#### Data excerpts ####

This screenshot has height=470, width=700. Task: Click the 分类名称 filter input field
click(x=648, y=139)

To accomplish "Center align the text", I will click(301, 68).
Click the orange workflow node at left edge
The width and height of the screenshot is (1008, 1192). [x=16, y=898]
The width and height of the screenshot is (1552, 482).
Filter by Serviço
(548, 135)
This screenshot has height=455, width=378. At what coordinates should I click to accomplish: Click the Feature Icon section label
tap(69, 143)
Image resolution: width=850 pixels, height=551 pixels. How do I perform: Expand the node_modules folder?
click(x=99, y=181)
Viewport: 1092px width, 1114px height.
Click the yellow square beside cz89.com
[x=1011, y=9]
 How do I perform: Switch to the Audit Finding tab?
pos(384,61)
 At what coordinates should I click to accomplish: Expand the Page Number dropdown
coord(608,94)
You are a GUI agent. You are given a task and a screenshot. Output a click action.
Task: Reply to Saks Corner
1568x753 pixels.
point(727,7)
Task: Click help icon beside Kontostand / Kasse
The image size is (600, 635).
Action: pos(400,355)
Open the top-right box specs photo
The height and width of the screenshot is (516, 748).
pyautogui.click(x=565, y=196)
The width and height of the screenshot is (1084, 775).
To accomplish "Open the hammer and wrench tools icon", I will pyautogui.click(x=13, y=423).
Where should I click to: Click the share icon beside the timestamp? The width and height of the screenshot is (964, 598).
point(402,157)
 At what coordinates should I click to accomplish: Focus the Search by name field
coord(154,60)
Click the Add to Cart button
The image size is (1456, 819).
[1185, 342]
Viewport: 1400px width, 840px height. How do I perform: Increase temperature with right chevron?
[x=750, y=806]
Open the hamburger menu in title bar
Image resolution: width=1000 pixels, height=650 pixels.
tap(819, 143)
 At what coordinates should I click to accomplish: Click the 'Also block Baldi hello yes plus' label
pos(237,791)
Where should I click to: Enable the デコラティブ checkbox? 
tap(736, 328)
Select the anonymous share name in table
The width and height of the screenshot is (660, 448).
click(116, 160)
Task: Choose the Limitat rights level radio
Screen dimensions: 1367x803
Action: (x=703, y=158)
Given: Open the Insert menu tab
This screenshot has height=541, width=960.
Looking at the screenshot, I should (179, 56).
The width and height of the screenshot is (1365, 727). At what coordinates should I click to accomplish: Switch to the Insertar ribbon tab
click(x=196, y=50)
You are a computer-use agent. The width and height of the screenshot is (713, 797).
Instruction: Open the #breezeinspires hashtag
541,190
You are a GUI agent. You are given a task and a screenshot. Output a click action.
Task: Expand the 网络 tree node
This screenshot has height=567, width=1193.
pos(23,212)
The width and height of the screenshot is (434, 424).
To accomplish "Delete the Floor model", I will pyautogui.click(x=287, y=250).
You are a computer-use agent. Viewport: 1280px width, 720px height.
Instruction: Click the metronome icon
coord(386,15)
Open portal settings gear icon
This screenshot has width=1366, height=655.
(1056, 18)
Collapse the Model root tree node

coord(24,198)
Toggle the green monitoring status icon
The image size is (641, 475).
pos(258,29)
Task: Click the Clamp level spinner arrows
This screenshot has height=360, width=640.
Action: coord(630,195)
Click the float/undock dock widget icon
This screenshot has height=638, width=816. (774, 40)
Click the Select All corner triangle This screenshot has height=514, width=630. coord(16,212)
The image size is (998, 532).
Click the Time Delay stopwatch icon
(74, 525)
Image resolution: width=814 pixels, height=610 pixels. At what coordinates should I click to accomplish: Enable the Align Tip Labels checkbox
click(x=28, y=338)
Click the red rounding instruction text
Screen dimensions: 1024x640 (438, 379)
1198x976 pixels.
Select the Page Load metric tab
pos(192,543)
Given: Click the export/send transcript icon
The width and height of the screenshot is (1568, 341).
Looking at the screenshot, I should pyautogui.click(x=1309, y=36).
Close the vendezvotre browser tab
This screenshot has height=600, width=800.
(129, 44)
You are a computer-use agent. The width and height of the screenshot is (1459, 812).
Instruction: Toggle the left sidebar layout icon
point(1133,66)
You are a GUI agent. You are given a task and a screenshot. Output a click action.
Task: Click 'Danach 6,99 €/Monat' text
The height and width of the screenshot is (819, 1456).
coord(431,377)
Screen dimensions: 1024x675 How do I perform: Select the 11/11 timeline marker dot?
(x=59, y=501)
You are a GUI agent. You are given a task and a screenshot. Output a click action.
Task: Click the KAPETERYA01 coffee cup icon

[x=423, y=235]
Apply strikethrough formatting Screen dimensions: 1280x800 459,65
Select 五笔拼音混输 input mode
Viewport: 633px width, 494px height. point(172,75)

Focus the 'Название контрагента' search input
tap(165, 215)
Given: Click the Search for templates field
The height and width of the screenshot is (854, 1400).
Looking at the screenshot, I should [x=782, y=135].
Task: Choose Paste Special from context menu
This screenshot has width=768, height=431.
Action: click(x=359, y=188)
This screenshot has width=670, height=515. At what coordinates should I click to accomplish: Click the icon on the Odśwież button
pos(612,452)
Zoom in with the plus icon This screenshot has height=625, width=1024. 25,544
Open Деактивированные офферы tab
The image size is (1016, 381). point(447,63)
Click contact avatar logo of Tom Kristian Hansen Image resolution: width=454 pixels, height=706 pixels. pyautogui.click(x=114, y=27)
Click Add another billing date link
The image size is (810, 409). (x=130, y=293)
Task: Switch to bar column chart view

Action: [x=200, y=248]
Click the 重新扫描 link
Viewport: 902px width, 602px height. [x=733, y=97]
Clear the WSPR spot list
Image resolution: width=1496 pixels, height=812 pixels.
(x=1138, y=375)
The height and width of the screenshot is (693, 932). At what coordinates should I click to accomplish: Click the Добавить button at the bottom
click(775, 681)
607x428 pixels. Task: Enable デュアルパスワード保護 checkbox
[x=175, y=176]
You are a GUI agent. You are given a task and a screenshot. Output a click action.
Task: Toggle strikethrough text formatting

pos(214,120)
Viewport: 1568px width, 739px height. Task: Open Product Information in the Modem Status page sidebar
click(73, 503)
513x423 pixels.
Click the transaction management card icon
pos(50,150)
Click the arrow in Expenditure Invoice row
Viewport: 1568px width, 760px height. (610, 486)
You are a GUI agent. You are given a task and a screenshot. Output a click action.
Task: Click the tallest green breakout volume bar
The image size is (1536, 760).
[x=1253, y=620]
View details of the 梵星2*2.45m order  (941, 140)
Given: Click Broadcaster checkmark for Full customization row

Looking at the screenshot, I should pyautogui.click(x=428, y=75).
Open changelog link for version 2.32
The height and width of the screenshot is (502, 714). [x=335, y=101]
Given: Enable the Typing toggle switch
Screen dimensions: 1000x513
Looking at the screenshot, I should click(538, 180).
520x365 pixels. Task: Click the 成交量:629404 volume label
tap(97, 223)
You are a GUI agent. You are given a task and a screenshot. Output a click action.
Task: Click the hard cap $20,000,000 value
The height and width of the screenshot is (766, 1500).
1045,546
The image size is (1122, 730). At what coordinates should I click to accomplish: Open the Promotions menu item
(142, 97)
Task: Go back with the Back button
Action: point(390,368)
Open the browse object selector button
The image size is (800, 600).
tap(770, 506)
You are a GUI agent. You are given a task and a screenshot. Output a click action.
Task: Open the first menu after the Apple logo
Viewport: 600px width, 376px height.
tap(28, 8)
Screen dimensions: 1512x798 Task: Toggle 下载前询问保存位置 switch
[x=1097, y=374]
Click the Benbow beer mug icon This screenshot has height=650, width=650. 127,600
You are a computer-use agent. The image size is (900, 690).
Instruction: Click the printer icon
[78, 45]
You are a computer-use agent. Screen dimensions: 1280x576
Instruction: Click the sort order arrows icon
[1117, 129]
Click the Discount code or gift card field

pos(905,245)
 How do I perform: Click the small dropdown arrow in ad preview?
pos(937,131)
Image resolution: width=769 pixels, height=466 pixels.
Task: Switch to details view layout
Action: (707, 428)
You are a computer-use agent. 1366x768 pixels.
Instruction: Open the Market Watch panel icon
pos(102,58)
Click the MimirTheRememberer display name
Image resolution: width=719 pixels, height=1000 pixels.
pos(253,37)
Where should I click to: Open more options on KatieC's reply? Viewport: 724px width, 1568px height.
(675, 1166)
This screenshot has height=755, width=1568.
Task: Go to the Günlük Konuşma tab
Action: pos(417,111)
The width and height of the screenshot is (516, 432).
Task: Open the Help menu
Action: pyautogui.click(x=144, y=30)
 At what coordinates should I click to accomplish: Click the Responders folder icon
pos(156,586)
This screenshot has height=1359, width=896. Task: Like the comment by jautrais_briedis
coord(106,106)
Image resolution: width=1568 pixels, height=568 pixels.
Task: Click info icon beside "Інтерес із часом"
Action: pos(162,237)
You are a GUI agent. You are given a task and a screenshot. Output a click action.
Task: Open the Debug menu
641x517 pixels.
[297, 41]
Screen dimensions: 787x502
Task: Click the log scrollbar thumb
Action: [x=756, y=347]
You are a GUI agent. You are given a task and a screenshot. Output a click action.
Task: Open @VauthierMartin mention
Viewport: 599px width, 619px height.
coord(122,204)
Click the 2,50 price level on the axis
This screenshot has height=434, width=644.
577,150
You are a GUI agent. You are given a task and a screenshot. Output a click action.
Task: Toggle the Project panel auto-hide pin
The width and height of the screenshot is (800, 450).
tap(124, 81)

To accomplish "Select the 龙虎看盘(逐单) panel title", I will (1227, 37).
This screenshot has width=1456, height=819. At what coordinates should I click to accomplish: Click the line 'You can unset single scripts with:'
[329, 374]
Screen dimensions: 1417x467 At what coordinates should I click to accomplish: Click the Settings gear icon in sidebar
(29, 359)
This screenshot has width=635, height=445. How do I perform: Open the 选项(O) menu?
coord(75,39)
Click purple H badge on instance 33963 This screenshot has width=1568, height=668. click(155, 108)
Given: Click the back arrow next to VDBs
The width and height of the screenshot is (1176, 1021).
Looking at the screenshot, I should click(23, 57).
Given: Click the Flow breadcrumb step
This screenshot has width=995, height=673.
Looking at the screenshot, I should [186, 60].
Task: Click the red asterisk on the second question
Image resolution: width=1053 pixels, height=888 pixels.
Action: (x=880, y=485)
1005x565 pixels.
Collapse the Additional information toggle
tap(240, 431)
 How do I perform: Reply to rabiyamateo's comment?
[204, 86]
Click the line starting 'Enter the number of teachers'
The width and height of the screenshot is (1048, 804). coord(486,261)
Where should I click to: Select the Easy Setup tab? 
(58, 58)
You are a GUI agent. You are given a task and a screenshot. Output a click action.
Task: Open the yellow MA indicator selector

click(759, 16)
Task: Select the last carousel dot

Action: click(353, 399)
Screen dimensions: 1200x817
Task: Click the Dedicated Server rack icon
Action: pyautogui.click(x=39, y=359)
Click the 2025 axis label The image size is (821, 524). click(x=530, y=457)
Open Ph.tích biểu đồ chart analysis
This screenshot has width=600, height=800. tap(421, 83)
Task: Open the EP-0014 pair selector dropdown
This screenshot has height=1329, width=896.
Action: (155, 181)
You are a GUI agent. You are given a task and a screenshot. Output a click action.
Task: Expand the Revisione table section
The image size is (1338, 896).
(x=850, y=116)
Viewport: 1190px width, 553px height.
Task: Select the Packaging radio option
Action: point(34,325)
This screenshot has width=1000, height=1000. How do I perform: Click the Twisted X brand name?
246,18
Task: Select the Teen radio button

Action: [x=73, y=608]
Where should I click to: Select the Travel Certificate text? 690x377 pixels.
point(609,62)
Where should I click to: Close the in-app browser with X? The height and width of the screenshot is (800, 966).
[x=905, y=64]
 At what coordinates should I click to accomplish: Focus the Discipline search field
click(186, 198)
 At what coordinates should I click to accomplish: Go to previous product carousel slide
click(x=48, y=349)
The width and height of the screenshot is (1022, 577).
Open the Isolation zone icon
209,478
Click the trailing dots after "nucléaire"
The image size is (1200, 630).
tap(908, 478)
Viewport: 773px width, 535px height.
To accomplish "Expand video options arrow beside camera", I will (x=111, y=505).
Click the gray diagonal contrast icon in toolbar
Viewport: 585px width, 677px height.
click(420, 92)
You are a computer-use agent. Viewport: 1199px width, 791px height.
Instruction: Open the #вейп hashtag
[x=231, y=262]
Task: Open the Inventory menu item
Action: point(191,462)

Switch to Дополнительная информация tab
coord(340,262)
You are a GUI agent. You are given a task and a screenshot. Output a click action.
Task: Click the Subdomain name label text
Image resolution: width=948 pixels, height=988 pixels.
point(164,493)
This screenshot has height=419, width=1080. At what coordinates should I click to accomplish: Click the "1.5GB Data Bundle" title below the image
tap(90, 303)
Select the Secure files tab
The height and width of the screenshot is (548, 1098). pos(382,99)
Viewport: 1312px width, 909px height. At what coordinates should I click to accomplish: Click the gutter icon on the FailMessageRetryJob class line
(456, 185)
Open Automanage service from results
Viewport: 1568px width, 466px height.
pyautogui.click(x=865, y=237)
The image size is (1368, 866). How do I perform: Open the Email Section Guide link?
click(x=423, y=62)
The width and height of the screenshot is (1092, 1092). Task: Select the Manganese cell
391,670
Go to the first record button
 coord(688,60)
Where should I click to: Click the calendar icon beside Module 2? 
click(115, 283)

####

▸ Your task: Copy the records above exactly, starting at the line that contains "The width and height of the screenshot is (1092, 1092)." and ending at the last line, and leave out all earlier lines.

▸ Solved exercise:
The width and height of the screenshot is (1092, 1092). Task: Select the Manganese cell
391,670
Go to the first record button
 coord(688,60)
Where should I click to: Click the calendar icon beside Module 2? 
click(115, 283)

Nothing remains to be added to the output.